The UC’s ‘Great Reform’ Misses the Mark

A Conversation with Sruthi and Julia
Sruthi Palaniappan '20 and Julia M. Huesa '20 are the president and vice president of the Undergraduate Council.

In their last meeting of the semester, the Undergraduate Council voted on two proposals which, taken together, overturn over 40 years of precedent to prohibit the president and vice president from voting on or sponsoring legislation. These proposals — which their sponsors saw fit to call the “Great Reform” — were introduced after a representative questioned the wording of a portion of the UC’s Constitution, sparking debate on whether “executive officers” were eligible to vote. The controversy centered on the fact that, as defined by its constitution, the president and vice president are technically not “members” of the Council.

The fact that debate over this constitutional technicality occupied the UC’s attention for a week is uncommonly silly, not to mention disappointing. Rather than focusing upon purely parliamentary matters, the UC would do better to actively turn its attention towards more salient issues on which it may better serve the student body its members have been elected to represent.

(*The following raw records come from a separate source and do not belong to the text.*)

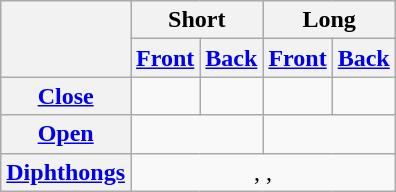
Open (66, 134)
Close (66, 96)
Short (197, 20)
, , (264, 172)
Long (329, 20)
Diphthongs (66, 172)
Locate the cell with the specified text and output its (X, Y) center coordinate. 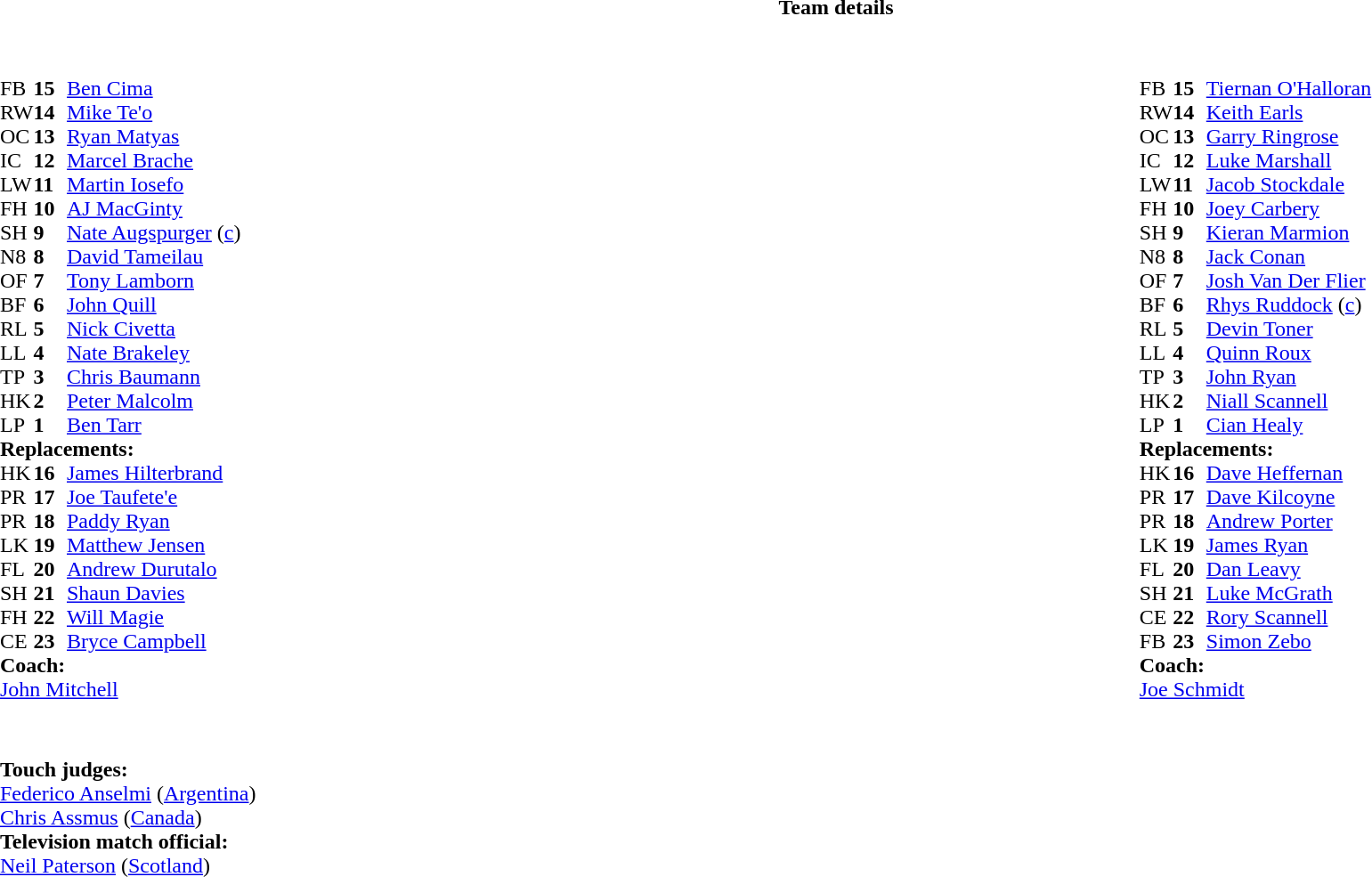
Josh Van Der Flier (1289, 281)
Keith Earls (1289, 112)
Ryan Matyas (154, 137)
Joey Carbery (1289, 208)
Niall Scannell (1289, 401)
Tony Lamborn (154, 281)
Jacob Stockdale (1289, 185)
Kieran Marmion (1289, 233)
Devin Toner (1289, 329)
Nate Augspurger (c) (154, 233)
Jack Conan (1289, 256)
Quinn Roux (1289, 353)
Dan Leavy (1289, 570)
Nick Civetta (154, 329)
John Quill (154, 304)
Mike Te'o (154, 112)
John Mitchell (121, 689)
Luke Marshall (1289, 160)
John Ryan (1289, 378)
Ben Cima (154, 89)
David Tameilau (154, 256)
Garry Ringrose (1289, 137)
Ben Tarr (154, 426)
Joe Taufete'e (154, 497)
Dave Kilcoyne (1289, 497)
Paddy Ryan (154, 522)
Tiernan O'Halloran (1289, 89)
Martin Iosefo (154, 185)
Joe Schmidt (1255, 689)
Peter Malcolm (154, 401)
Simon Zebo (1289, 641)
Will Magie (154, 618)
Andrew Porter (1289, 522)
Bryce Campbell (154, 641)
James Hilterbrand (154, 474)
Rory Scannell (1289, 618)
Cian Healy (1289, 426)
Luke McGrath (1289, 593)
Rhys Ruddock (c) (1289, 304)
AJ MacGinty (154, 208)
James Ryan (1289, 545)
Andrew Durutalo (154, 570)
Marcel Brache (154, 160)
Chris Baumann (154, 378)
Shaun Davies (154, 593)
Nate Brakeley (154, 353)
Matthew Jensen (154, 545)
Dave Heffernan (1289, 474)
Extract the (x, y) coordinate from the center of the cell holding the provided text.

The gravity of choosing whether to overturn four decades of precedent is not lost upon us. To this end, the portions of the UC’s meeting time spent discussing and deliberating upon the practical impacts of removing their executive officers’ voting and sponsorship privileges appear reasonable, as this decision significantly impacts the way the Council operates from this point forward. Such relevant discussion points include concerns raised by representatives who cautioned against disenfranchising the only two members of the UC whose platform is held accountable to the entire student body. Given that the president and vice president of the UC have lost the power to propose legislation, we fear the student body’s ability to hold them and future UC executive officers accountable for their campaign promises — as we believe they must — have been thrown into question.

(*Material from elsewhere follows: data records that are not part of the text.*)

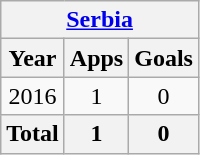
Goals (164, 58)
Serbia (100, 20)
Year (33, 58)
2016 (33, 96)
Total (33, 134)
Apps (96, 58)
Determine the [X, Y] coordinate at the center of the cell enclosing the given text.  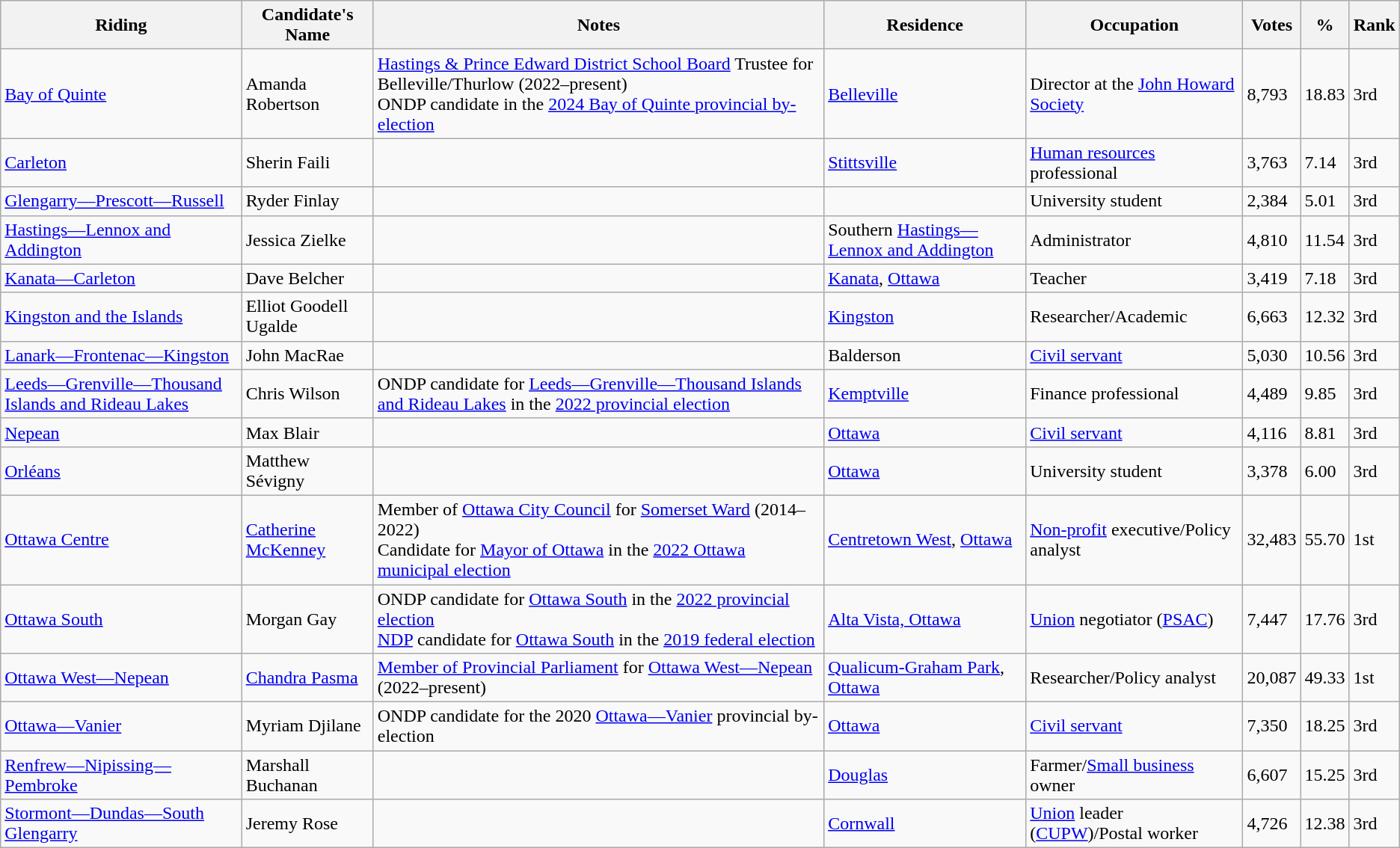
Occupation [1135, 25]
Stittsville [925, 163]
Researcher/Academic [1135, 317]
Member of Ottawa City Council for Somerset Ward (2014–2022) Candidate for Mayor of Ottawa in the 2022 Ottawa municipal election [598, 540]
Marshall Buchanan [307, 775]
55.70 [1325, 540]
Myriam Djilane [307, 727]
7.18 [1325, 278]
Finance professional [1135, 393]
Kanata—Carleton [121, 278]
Belleville [925, 94]
Non-profit executive/Policy analyst [1135, 540]
Director at the John Howard Society [1135, 94]
Douglas [925, 775]
Catherine McKenney [307, 540]
12.32 [1325, 317]
4,489 [1271, 393]
Orléans [121, 471]
49.33 [1325, 678]
Teacher [1135, 278]
Southern Hastings—Lennox and Addington [925, 239]
8,793 [1271, 94]
% [1325, 25]
Balderson [925, 355]
Member of Provincial Parliament for Ottawa West—Nepean (2022–present) [598, 678]
Human resources professional [1135, 163]
Cornwall [925, 824]
18.83 [1325, 94]
ONDP candidate for the 2020 Ottawa—Vanier provincial by-election [598, 727]
Hastings—Lennox and Addington [121, 239]
Jeremy Rose [307, 824]
Matthew Sévigny [307, 471]
Farmer/Small business owner [1135, 775]
Alta Vista, Ottawa [925, 619]
2,384 [1271, 201]
Kingston and the Islands [121, 317]
Votes [1271, 25]
15.25 [1325, 775]
Qualicum-Graham Park, Ottawa [925, 678]
4,116 [1271, 432]
Administrator [1135, 239]
Researcher/Policy analyst [1135, 678]
ONDP candidate for Ottawa South in the 2022 provincial election NDP candidate for Ottawa South in the 2019 federal election [598, 619]
Morgan Gay [307, 619]
3,763 [1271, 163]
9.85 [1325, 393]
Max Blair [307, 432]
Carleton [121, 163]
Ottawa West—Nepean [121, 678]
10.56 [1325, 355]
Renfrew—Nipissing—Pembroke [121, 775]
5,030 [1271, 355]
8.81 [1325, 432]
11.54 [1325, 239]
Riding [121, 25]
John MacRae [307, 355]
Jessica Zielke [307, 239]
Ottawa—Vanier [121, 727]
Kingston [925, 317]
18.25 [1325, 727]
Union leader (CUPW)/Postal worker [1135, 824]
20,087 [1271, 678]
Ottawa South [121, 619]
12.38 [1325, 824]
Centretown West, Ottawa [925, 540]
4,810 [1271, 239]
Ryder Finlay [307, 201]
4,726 [1271, 824]
7.14 [1325, 163]
Union negotiator (PSAC) [1135, 619]
Nepean [121, 432]
6,663 [1271, 317]
5.01 [1325, 201]
Dave Belcher [307, 278]
Amanda Robertson [307, 94]
Stormont—Dundas—South Glengarry [121, 824]
7,447 [1271, 619]
Candidate's Name [307, 25]
7,350 [1271, 727]
Chandra Pasma [307, 678]
Kemptville [925, 393]
Chris Wilson [307, 393]
6,607 [1271, 775]
3,419 [1271, 278]
Bay of Quinte [121, 94]
Notes [598, 25]
3,378 [1271, 471]
6.00 [1325, 471]
Ottawa Centre [121, 540]
Rank [1375, 25]
Kanata, Ottawa [925, 278]
32,483 [1271, 540]
ONDP candidate for Leeds—Grenville—Thousand Islands and Rideau Lakes in the 2022 provincial election [598, 393]
Lanark—Frontenac—Kingston [121, 355]
17.76 [1325, 619]
Residence [925, 25]
Sherin Faili [307, 163]
Glengarry—Prescott—Russell [121, 201]
Leeds—Grenville—Thousand Islands and Rideau Lakes [121, 393]
Elliot Goodell Ugalde [307, 317]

Irrespective of the practical impacts these proposals may have on the functioning of the UC, the fact remains that the only proposal passed by the UC during its deliberations on this topic did not grapple directly with the issue at hand at all — rather, it solely established which UC members may interpret the organization’s constitution. The purely bureaucratic nature of this proposal — which its sponsors, in a baffling and self-aggrandizing display, dubbed the “Great Compromise” — and the base fact that this entire issue was precipitated on the basis of a minute, constitutional detail strikes us as downright whimsical, not to mention indicative of the body’s ineffectuality. As this Board has previously opined, the UC would do better to spend its time and energies working actively to assist and represent the College’s student body, rather than debating parliamentary issues we doubt are ever at the forefront of students’ minds.

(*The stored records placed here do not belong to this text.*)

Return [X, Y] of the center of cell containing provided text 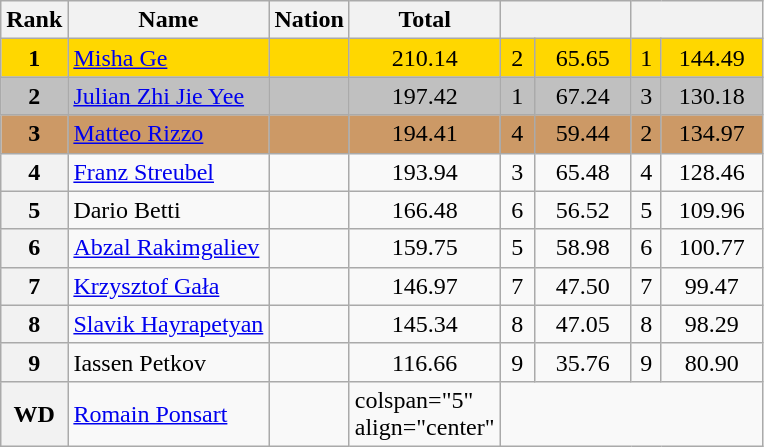
65.65 [582, 58]
Slavik Hayrapetyan [168, 324]
65.48 [582, 172]
100.77 [712, 248]
193.94 [424, 172]
159.75 [424, 248]
99.47 [712, 286]
Matteo Rizzo [168, 134]
58.98 [582, 248]
146.97 [424, 286]
59.44 [582, 134]
WD [34, 414]
Rank [34, 20]
128.46 [712, 172]
166.48 [424, 210]
194.41 [424, 134]
134.97 [712, 134]
Misha Ge [168, 58]
Julian Zhi Jie Yee [168, 96]
47.50 [582, 286]
144.49 [712, 58]
197.42 [424, 96]
Nation [309, 20]
80.90 [712, 362]
145.34 [424, 324]
Name [168, 20]
Dario Betti [168, 210]
Franz Streubel [168, 172]
colspan="5" align="center" [424, 414]
109.96 [712, 210]
Abzal Rakimgaliev [168, 248]
130.18 [712, 96]
Romain Ponsart [168, 414]
56.52 [582, 210]
210.14 [424, 58]
Krzysztof Gała [168, 286]
47.05 [582, 324]
67.24 [582, 96]
116.66 [424, 362]
Iassen Petkov [168, 362]
98.29 [712, 324]
Total [424, 20]
35.76 [582, 362]
From the cell containing the given text, extract its center point as [x, y] coordinate. 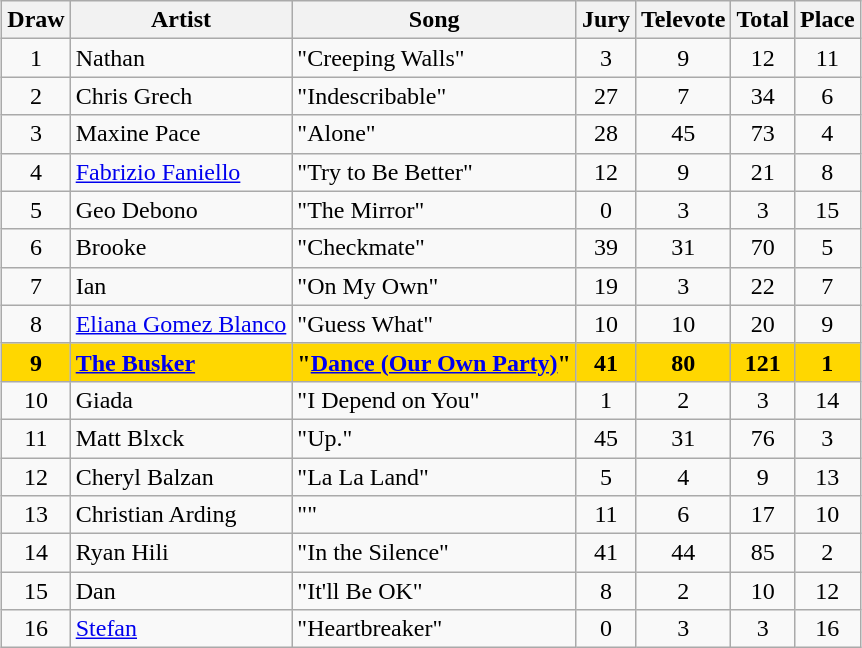
Ryan Hili [181, 553]
27 [606, 96]
"It'll Be OK" [434, 591]
Fabrizio Faniello [181, 172]
Maxine Pace [181, 134]
Nathan [181, 58]
The Busker [181, 362]
70 [763, 248]
20 [763, 324]
Ian [181, 286]
Chris Grech [181, 96]
Jury [606, 20]
Artist [181, 20]
Song [434, 20]
"Up." [434, 438]
Dan [181, 591]
"On My Own" [434, 286]
"Creeping Walls" [434, 58]
"La La Land" [434, 477]
80 [682, 362]
"I Depend on You" [434, 400]
"Alone" [434, 134]
73 [763, 134]
85 [763, 553]
Giada [181, 400]
Geo Debono [181, 210]
"" [434, 515]
"Dance (Our Own Party)" [434, 362]
Cheryl Balzan [181, 477]
"The Mirror" [434, 210]
Matt Blxck [181, 438]
Place [828, 20]
19 [606, 286]
Christian Arding [181, 515]
Stefan [181, 629]
Brooke [181, 248]
17 [763, 515]
28 [606, 134]
"Heartbreaker" [434, 629]
Eliana Gomez Blanco [181, 324]
"In the Silence" [434, 553]
34 [763, 96]
"Indescribable" [434, 96]
Total [763, 20]
21 [763, 172]
39 [606, 248]
"Checkmate" [434, 248]
Draw [36, 20]
121 [763, 362]
44 [682, 553]
"Try to Be Better" [434, 172]
"Guess What" [434, 324]
76 [763, 438]
22 [763, 286]
Televote [682, 20]
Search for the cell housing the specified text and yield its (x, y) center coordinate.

It is obviously preferable that the Council function under clearly defined parliamentary procedures, but dedicating extensive bandwidth to such issues ignores the litany of more relevant matters that UC members, as elected representatives, would do well to emphasize instead. The nature of the UC’s “Great Reform” exemplifies the dysfunctionalities present within the UC, which have motivated this board in the past to call for dramatic reorganization of the body, including restricting its purview to funding student organizations. These recommendations, which we reaffirm today, are drastic but reflect the reality of the UC as it functions today. Barring such radical reform, members of the UC must carefully consider their priorities. If they truly wish to represent the student body, their legislative priorities should reflect the priorities of those who elected them.

This staff editorial solely represents the majority view of The Crimson Editorial Board. It is the product of discussions at regular Editorial Board meetings. In order to ensure the impartiality of our journalism, Crimson editors who choose to opine and vote at these meetings are not involved in the reporting of articles on similar topics.